After concluding its Japanese broadcast, the second half of Motonobu Hori and Shinichiro Watanabe’s original anime series Carole & Tuesday (that would be episodes 13 to 24 if you’re keeping count) has debuted today on Netflix as an early Christmas present for those who were more enamored by the musical feel-good series than I was. Good news, though, for those like me who thought it didn’t quite cohere into a product befitting its hype and all-star creative team — this back half finds the show’s individual elements coming together much better.

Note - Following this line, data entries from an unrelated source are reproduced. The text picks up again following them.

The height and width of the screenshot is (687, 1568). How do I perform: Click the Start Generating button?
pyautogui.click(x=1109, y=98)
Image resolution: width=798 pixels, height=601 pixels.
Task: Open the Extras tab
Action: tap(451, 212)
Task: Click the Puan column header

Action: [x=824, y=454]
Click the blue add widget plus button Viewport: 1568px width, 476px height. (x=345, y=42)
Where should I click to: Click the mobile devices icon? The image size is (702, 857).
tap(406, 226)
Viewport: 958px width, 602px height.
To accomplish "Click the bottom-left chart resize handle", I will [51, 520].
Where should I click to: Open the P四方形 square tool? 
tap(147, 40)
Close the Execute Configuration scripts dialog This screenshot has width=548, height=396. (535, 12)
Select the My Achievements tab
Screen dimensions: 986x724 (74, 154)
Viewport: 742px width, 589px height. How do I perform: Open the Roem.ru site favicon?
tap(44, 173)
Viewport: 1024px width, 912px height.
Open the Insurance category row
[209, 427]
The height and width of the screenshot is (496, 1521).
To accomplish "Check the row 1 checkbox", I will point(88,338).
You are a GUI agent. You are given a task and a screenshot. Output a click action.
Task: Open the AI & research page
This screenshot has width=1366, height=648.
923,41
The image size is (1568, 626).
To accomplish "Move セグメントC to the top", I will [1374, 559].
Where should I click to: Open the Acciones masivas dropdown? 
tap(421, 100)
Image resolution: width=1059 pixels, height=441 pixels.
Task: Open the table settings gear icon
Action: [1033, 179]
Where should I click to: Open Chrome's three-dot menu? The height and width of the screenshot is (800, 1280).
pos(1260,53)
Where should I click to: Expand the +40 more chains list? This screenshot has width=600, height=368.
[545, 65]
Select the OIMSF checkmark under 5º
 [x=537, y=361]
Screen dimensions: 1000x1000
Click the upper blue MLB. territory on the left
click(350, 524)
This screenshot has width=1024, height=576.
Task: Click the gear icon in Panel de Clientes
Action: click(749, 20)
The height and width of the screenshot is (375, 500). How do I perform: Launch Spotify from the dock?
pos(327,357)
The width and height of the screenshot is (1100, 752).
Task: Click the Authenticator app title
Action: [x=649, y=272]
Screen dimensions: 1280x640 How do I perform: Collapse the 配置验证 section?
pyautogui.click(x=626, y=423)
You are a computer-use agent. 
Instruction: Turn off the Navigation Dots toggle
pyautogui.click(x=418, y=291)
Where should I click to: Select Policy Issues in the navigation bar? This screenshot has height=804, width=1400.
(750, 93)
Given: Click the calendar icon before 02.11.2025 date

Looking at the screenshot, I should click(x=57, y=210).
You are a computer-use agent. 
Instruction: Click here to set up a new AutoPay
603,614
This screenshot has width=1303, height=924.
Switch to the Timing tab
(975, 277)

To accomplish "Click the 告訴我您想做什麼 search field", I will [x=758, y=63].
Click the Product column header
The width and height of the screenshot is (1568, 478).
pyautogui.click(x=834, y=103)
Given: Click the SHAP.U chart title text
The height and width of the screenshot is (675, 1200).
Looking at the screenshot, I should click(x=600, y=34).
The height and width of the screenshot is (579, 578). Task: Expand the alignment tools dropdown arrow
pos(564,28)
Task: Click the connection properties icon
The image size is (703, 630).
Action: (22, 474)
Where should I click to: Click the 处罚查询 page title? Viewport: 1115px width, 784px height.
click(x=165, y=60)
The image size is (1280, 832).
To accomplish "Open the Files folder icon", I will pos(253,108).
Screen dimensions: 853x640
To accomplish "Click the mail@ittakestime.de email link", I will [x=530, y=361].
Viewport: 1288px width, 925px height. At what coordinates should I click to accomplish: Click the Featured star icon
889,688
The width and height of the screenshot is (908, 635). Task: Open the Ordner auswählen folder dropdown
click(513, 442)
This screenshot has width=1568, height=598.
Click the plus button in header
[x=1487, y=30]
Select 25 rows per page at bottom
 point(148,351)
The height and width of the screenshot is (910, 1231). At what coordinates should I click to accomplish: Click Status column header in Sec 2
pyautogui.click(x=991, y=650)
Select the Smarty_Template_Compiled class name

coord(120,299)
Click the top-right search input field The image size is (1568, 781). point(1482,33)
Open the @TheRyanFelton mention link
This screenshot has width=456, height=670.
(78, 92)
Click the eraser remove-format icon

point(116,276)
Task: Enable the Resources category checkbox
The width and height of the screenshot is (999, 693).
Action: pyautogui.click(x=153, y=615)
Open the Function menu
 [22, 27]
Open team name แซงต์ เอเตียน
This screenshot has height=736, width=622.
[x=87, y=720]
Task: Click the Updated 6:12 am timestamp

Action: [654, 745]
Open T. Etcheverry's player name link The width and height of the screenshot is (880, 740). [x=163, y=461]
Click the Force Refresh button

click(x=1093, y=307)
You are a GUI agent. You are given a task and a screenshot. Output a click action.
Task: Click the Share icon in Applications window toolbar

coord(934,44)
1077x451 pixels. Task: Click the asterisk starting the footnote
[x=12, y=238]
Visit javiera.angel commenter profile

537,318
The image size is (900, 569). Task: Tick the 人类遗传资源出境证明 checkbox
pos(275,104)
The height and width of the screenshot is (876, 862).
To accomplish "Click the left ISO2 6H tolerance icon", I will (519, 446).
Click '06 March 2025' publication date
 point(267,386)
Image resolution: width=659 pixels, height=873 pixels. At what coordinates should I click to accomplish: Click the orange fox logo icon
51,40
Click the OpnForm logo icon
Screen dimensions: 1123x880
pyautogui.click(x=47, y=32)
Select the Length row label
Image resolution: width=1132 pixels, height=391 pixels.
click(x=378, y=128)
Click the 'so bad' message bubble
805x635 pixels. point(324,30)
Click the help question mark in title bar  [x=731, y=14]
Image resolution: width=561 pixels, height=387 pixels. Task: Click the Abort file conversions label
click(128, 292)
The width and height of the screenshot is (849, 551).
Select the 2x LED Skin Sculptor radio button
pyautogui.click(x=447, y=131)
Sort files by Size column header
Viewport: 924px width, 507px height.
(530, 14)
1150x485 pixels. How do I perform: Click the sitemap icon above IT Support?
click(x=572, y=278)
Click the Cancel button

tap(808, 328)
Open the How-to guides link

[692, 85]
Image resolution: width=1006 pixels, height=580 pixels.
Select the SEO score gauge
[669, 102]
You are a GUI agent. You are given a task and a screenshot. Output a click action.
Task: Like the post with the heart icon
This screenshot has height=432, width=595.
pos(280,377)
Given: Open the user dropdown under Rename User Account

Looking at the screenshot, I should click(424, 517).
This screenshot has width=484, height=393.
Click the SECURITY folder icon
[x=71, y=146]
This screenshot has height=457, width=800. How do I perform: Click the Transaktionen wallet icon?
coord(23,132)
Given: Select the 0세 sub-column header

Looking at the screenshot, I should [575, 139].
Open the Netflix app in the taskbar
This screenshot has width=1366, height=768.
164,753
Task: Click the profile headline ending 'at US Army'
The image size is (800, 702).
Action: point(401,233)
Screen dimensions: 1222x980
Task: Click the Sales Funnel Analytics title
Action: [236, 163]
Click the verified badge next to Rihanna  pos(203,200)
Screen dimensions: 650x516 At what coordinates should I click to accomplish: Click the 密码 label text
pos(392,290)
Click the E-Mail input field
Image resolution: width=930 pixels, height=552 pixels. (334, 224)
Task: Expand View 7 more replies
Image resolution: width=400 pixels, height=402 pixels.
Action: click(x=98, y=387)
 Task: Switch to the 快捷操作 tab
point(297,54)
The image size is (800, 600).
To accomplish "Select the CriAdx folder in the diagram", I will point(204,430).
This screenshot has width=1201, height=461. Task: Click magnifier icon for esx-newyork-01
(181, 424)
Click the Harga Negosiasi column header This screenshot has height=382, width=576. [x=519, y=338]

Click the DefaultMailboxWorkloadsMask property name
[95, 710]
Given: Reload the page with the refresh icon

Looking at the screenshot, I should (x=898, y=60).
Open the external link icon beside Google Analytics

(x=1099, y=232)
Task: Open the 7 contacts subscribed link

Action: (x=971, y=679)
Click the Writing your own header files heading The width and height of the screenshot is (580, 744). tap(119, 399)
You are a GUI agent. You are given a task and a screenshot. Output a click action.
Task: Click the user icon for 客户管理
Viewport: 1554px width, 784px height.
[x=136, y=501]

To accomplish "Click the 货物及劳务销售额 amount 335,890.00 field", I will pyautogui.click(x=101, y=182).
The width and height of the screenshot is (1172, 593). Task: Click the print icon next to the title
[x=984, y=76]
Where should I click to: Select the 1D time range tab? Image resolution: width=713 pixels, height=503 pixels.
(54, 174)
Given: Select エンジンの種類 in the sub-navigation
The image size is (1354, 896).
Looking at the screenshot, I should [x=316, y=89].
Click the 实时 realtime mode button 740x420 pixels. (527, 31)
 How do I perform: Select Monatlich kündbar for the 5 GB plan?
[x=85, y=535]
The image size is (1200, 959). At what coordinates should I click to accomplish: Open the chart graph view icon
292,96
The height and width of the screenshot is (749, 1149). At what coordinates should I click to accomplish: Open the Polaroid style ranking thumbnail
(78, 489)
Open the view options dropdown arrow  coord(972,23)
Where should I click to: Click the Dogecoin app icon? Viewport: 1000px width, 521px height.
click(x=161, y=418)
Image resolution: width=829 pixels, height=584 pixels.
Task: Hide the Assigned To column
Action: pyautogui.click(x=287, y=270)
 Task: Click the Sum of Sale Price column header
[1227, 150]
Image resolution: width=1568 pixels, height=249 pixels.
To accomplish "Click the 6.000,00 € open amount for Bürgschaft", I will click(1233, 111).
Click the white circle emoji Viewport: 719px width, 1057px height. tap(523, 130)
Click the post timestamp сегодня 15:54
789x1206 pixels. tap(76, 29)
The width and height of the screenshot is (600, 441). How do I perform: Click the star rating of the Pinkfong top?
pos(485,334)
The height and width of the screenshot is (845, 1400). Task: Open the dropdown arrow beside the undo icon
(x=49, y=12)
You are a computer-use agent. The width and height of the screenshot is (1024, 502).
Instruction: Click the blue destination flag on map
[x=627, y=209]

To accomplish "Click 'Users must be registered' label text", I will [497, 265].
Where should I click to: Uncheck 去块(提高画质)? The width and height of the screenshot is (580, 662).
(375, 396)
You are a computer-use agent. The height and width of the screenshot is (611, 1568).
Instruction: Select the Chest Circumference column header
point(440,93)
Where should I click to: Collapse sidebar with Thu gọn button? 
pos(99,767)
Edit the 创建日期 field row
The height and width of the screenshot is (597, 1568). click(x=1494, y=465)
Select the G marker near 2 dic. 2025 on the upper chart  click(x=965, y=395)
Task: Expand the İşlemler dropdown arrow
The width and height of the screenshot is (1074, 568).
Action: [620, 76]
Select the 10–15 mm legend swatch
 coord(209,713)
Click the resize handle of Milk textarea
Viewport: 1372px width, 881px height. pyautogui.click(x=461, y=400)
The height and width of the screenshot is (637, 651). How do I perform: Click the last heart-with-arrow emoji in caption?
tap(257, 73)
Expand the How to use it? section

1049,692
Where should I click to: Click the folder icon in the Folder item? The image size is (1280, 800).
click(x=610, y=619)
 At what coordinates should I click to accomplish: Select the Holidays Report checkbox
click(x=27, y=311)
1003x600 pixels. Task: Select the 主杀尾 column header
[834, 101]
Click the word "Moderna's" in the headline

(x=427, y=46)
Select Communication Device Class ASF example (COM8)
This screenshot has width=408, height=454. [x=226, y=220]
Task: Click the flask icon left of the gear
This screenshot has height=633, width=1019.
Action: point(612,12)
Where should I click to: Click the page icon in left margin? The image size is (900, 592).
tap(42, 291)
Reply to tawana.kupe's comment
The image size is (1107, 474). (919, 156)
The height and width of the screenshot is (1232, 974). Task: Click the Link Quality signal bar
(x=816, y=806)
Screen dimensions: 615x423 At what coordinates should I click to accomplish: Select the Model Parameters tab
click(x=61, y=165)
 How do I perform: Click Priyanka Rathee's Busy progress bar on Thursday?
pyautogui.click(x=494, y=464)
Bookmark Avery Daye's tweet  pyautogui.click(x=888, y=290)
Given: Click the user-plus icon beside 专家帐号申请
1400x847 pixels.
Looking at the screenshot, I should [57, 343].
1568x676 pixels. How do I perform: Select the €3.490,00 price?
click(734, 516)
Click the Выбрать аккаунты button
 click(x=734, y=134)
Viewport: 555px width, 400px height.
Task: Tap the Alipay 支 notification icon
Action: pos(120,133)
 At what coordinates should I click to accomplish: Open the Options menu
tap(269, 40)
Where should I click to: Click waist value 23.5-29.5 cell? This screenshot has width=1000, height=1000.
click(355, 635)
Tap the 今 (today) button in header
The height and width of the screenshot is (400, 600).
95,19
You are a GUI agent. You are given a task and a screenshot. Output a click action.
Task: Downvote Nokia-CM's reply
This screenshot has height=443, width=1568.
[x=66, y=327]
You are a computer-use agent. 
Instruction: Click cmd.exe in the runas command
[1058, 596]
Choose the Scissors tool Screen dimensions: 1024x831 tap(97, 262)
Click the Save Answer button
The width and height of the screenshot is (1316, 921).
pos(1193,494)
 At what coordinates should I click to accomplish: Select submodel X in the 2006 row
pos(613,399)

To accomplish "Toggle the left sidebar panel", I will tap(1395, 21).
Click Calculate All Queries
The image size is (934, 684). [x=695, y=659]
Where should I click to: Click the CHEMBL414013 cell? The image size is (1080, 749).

The setup still revolves around runaway rich girl Tuesday (Ichinose Kana) and orphan Carole (Shimabukuro Miyuri) and their improvisational earworm pop tunes on a terraformed near-future Mars. It’s still gorgeous-looking, with idiosyncratic backdrops capturing both contemporary urbanity and hostile alien dunes. It’s still inclusive, and still, with its English songs and various other feints in the direction of global accessibility, feels tailored for Western sensibilities. All of this was true of the first part and is truer here in the second.

What’s also improved here is a setting that feels more bedded-in, stakes that feel more present and recognizable, and a lessened sense of the whimsy that defined the first half. Carole & Tuesday Part 2 is still lighthearted for the most part, but has a better sense of escalation and development as the second half of a story should; the problem with releasing single seasons in two halves is often that the freshman outing lacks the typical dramatic arc we expect, feeling a bit deflated and frictionless. While I’m still not sure this Netflix anime fares well when held up against Watanabe’s Cowboy Bebop and Samurai Champloo, it’s now, in its full form, a much more complete and respectable offering.